READING PASSAGE:
══════

So a few weeks ago, the Old Testament reading was Moses and the Golden Calf. The Psalm was (excerpts from) Psalm 106, which is a very fitting match, because it's retelling the same story. The people sin, God gets angry, Moses talks God down from going total vengeance-mode.

What struck me is that there's an odd wording in the Psalm that doesn't correspond into the wording from Exodus, which is, "Moses his chosen stood before him in the breach." And like...what breach was Moses standing in? Was there a breach in the mountain? Is this a metaphor for the rupture between God and the people? And my brain being my brain, I was like, "lol, Moses was playing Into the Breach and smashing monsters with his robots."

Which made me want to play Into the Breach again after years (I had not downloaded it onto this computer, and there's new Advanced Edition content that wasn't there before). Because of course.

══════

RECORDED DATA:
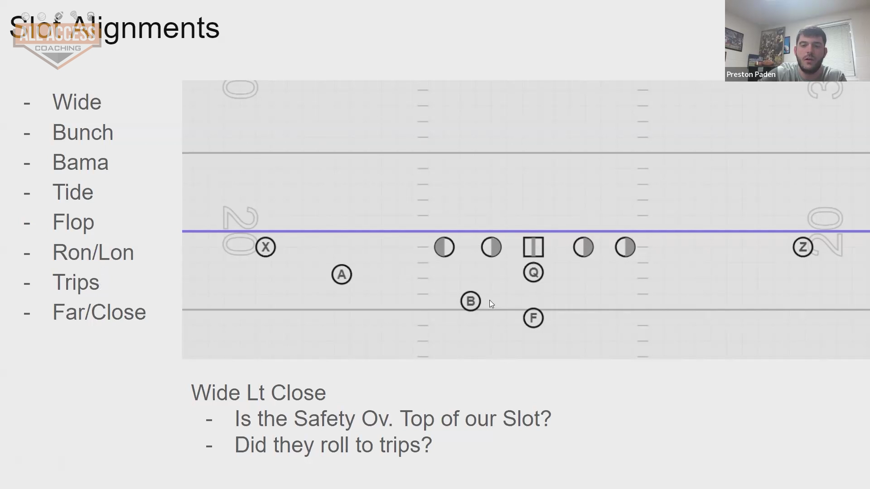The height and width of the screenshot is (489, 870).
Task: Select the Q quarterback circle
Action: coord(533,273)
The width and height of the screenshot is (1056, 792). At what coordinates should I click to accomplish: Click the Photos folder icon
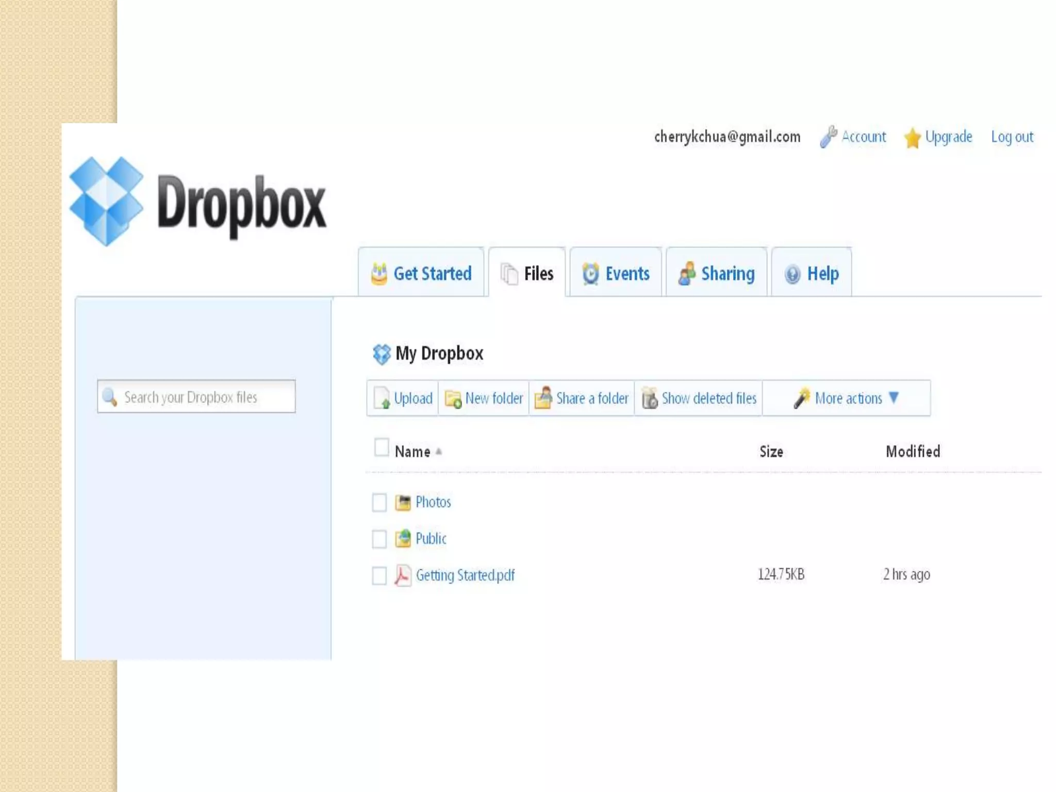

══════

TASKS TO PERFORM:
1. Answer these questions about the post on Psalm 106, each answer on its own line with the matching letter:
(a) Which Psalm was read with the Old Testament reading?
(b) What phrase in the Psalm struck the writer as oddly worded?
(c) Which edition's content does the writer say was not in Into the Breach before?
2. What questions does the writer of the post on Psalm 106 ask about the breach? List every one.
3. Can you sum up the post on Psalm 106 in two sentences?
The lines that come after the post are separate material.

EXERCISE ANSWERS:
1.
(a) Psalm 106 (excerpts from it)
(b) "Moses his chosen stood before him in the breach."
(c) The Advanced Edition

2.
- What breach was Moses standing in?
- Was there a breach in the mountain?
- Is this a metaphor for the rupture between God and the people?

3. A Psalm 106 reading that retold the story of Moses and the Golden Calf used the odd phrase "Moses his chosen stood before him in the breach," which made the writer wonder what breach was meant and joke that Moses was playing Into the Breach. That joke made the writer want to play the game again after years, partly because of new Advanced Edition content.